25. A Man Named Doyoung

Fujian, China, 4 bulan kemudian.

Namanya Doyoung.

Setidaknya itulah yang dia bilang.

Qian Kun tidak tahu apakah itu nama asli atau bukan, apa marganya, atau darimana dia berasal. Doyoung muncul di suatu malam, masuk ke barnya dan memesan tequila. Dia duduk tenang di meja pojok, memisahkan diri dari keramaian.
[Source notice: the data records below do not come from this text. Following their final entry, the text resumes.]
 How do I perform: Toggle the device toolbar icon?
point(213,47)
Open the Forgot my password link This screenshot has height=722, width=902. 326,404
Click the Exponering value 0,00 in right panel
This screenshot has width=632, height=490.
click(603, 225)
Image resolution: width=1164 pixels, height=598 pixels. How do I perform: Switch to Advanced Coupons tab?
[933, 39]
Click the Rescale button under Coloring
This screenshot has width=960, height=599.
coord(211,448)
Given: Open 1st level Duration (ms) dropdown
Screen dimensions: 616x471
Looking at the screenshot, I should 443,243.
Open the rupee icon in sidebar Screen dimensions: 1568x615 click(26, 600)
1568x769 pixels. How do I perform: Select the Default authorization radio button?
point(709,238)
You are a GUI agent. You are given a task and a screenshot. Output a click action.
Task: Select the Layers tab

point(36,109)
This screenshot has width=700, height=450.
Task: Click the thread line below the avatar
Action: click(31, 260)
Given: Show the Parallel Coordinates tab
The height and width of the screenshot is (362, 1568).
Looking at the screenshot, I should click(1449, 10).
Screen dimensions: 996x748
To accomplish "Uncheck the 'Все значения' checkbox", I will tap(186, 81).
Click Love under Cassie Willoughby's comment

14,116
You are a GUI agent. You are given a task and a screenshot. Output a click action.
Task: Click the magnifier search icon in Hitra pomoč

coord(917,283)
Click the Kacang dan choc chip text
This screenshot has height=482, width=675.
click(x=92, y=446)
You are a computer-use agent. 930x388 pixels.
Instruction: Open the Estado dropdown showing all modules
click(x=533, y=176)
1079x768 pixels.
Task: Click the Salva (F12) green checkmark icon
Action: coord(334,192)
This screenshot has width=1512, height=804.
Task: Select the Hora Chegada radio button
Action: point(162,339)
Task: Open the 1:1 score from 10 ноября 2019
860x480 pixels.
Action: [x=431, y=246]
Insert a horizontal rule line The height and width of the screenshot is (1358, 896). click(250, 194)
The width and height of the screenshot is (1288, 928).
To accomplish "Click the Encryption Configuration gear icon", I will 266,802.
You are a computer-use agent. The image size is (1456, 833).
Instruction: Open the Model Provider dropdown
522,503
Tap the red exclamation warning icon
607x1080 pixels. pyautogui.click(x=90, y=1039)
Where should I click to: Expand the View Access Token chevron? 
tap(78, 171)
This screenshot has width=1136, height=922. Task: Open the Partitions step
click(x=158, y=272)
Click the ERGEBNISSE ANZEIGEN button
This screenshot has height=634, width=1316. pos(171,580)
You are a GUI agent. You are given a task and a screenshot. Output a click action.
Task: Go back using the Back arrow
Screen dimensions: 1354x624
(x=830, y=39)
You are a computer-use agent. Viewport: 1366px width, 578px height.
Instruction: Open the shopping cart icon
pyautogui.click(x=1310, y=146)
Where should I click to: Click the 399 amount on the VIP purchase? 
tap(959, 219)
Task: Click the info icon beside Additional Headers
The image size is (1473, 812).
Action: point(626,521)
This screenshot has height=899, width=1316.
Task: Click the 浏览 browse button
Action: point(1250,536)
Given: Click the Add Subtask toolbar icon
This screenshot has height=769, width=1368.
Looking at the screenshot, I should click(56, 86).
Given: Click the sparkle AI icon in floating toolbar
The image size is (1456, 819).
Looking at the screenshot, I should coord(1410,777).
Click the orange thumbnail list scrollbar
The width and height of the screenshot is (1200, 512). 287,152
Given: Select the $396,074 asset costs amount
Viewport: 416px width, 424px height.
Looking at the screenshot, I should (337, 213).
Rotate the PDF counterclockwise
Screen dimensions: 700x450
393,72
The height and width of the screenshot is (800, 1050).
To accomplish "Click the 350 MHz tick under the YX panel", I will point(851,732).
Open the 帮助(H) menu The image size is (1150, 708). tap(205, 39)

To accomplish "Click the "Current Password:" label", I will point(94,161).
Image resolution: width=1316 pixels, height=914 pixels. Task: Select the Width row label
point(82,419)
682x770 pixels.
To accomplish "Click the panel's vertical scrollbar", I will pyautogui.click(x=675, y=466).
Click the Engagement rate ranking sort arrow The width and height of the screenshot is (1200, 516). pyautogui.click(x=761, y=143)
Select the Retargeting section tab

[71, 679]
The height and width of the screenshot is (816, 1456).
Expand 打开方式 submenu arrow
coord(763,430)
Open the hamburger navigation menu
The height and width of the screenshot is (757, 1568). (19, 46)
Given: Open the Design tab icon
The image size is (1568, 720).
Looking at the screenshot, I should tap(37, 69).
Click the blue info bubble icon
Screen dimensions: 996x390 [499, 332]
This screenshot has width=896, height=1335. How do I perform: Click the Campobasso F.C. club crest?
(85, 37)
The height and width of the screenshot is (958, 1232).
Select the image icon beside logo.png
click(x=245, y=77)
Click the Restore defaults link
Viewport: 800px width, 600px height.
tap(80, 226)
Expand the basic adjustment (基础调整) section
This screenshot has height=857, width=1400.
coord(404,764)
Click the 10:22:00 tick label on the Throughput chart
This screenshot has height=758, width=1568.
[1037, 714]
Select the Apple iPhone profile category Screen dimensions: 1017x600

Pakaian yang ia kenakan cukup bagus一sama sekali tidak terlihat seperti pemabuk sinting yang seringkali pulangnya harus diusir. Ransel yang dibawanya tidak mengundang kecurigaan. Dan bahasa Mandarin tanpa aksennya sempurna一sehingga kalau bukan karena nama, Kun tidak akan tahu dia orang Korea. Sekilas lihat, Doyoung seperti mahasiswa biasa yang ingin beristirahat sejenak dari penatnya hidup dengan bantuan minuman keras.

Pria itu menatap semua orang dengan lagak seorang raja sedangkan yang lain sebatas rakyat jelata. Angkuh. Sombong. Sinis. Doyoung punya jenis tatapan yang mudah disalahartikan. Cewek-cewek boleh saja menganggap tatapan semacam itu keren一yang sebenarnya tidak salah一namun Kun dan orang-orang yang berpikiran waras lebih tahu; itu tanda bahwa kau sebaiknya tidak cari masalah dengannya.

Tapi untunglah, Doyoung tidak melakukan hal-hal aneh. Dia sekedar duduk dan menikmati minumannya. Bahkan saat ada perkelahian一yang hampir menyerupai rutinitas bagi Kun一dia tetap santai. Kun malah melihatnya tersenyum, seakan dia menikmati keributan.

Sampai salah satu dari 2 orang mabuk itu  menyenggol meja Doyoung, membuatnya terbalik, menumpahkan minumannya...

Doyoung tidak marah一kelihatannya begitu. Senyumnya tidak tergoyahkan. Namun saat ia bangkit perlahan dan meregangkan jari-jarinya, Kun tahu akan terjadi sesuatu yang buruk. Anggap saja itu firasat atau insting, yang jelas, bertahun-tahun bekerja sebagai pemilik bar membuatnya bisa mengenali para pembuat onar.

Dan benar saja.

Dengan satu gerakan yang tangkas, Doyoung menarik pria yang terkapar itu berdiri, menghadiahinya pukulan kuat ke dada yang membuat Kun meringis dan ... khawatir.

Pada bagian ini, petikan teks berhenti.